Dalam perkembangannya, budaya juga memengaruhi perubahan bahasa melalui munculnya istilah baru, perubahan makna kata, dan gaya komunikasi yang mengikuti perkembangan masyarakat modern.
BAHASA SEBAGAI CERMINAN BUDAYA
Bahasa mencerminkan nilai, norma, dan kebiasaan yang hidup dalam suatu masyarakat. Banyak ungkapan atau peribahasa dalam bahasa tertentu yang hanya dapat dipahami jika seseorang memahami budaya masyarakat tersebut.
Sebagai contoh, masyarakat Indonesia memiliki banyak ungkapan sopan santun dalam bahasa sehari-hari, seperti penggunaan kata “permisi,” “mohon,” dan “terima kasih.” Kebiasaan ini mencerminkan budaya Indonesia yang menjunjung tinggi kesopanan.
Bahasa daerah juga menunjukkan kekayaan budaya lokal melalui kosakata khas yang berkaitan dengan adat, makanan tradisional, dan kebiasaan setempat.
BAHASA MEMBENTUK CARA BERPIKIR
Bahasa tidak hanya berfungsi sebagai alat komunikasi, tetapi juga dapat memengaruhi cara seseorang berpikir dan memahami dunia di sekitarnya.
Pilihan kata yang digunakan seseorang dapat membentuk persepsi terhadap suatu peristiwa atau pengalaman. Misalnya, kata “gagal” dan “belum berhasil” memberi dampak psikologis yang berbeda.

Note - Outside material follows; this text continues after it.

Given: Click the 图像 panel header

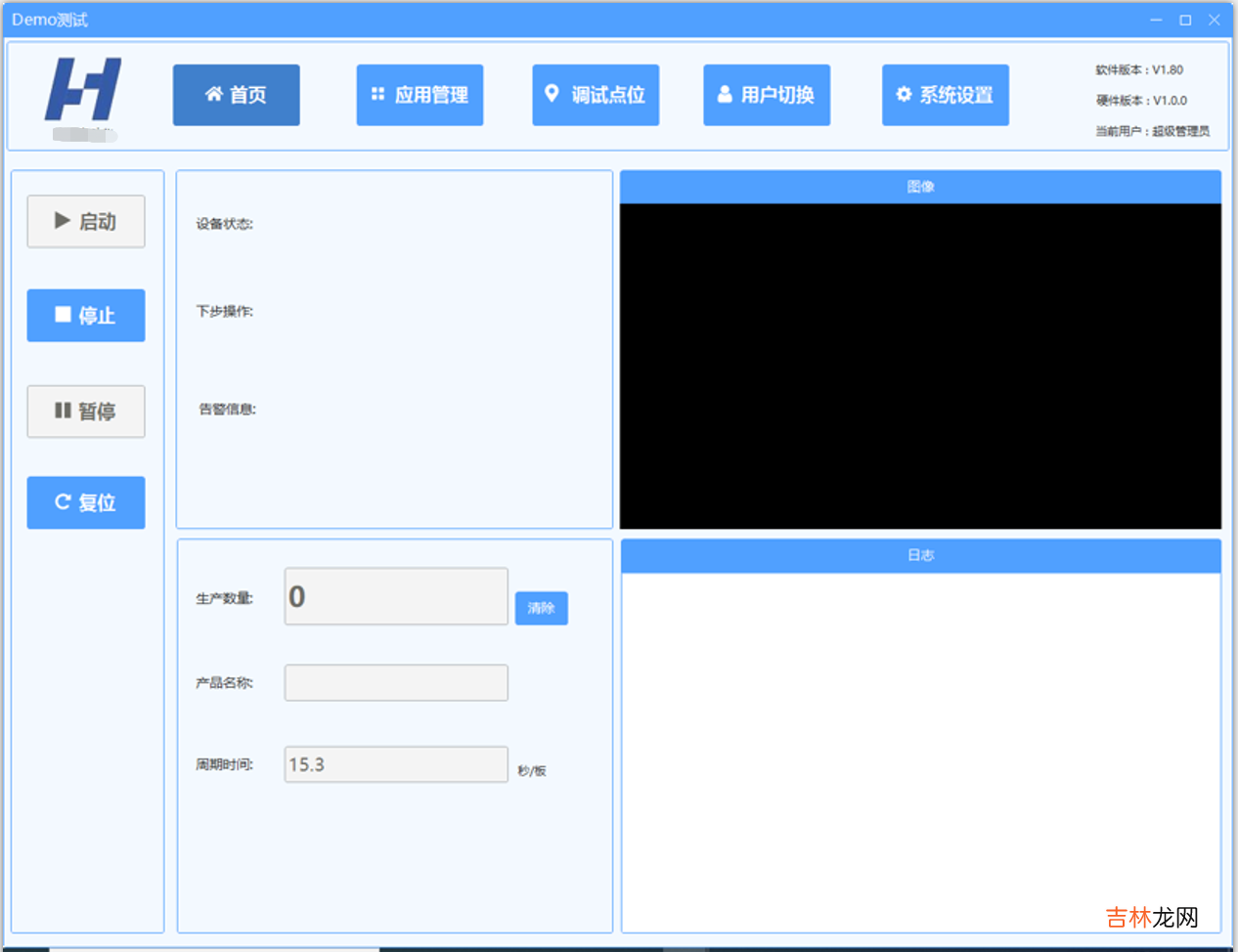Looking at the screenshot, I should point(920,187).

Bahasa membantu manusia mengategorikan pengalaman dan memberi makna terhadap lingkungan sekitarnya.
PENTINGNYA MELESTARIKAN BAHASA DAN BUDAYA
Di era globalisasi, banyak bahasa daerah mulai ditinggalkan oleh generasi muda karena pengaruh bahasa asing dan perkembangan teknologi.
Melestarikan bahasa berarti menjaga identitas budaya suatu masyarakat. Bahasa daerah, ungkapan tradisional, dan istilah lokal merupakan bagian dari warisan budaya yang harus dijaga.
Salah satu cara melestarikannya adalah dengan tetap menggunakan bahasa daerah dalam lingkungan keluarga atau kegiatan adat.
DAFTAR PUSTAKA
Kumparan. (2026). Bahasa yang Diam-Diam Mengubah Cara Kita Berpikir. Keraf, G. (2010). Diksi dan Gaya Bahasa. Jakarta: Gramedia. Chaer, A. (2014). Linguistik Umum. Jakarta: Rineka Cipta.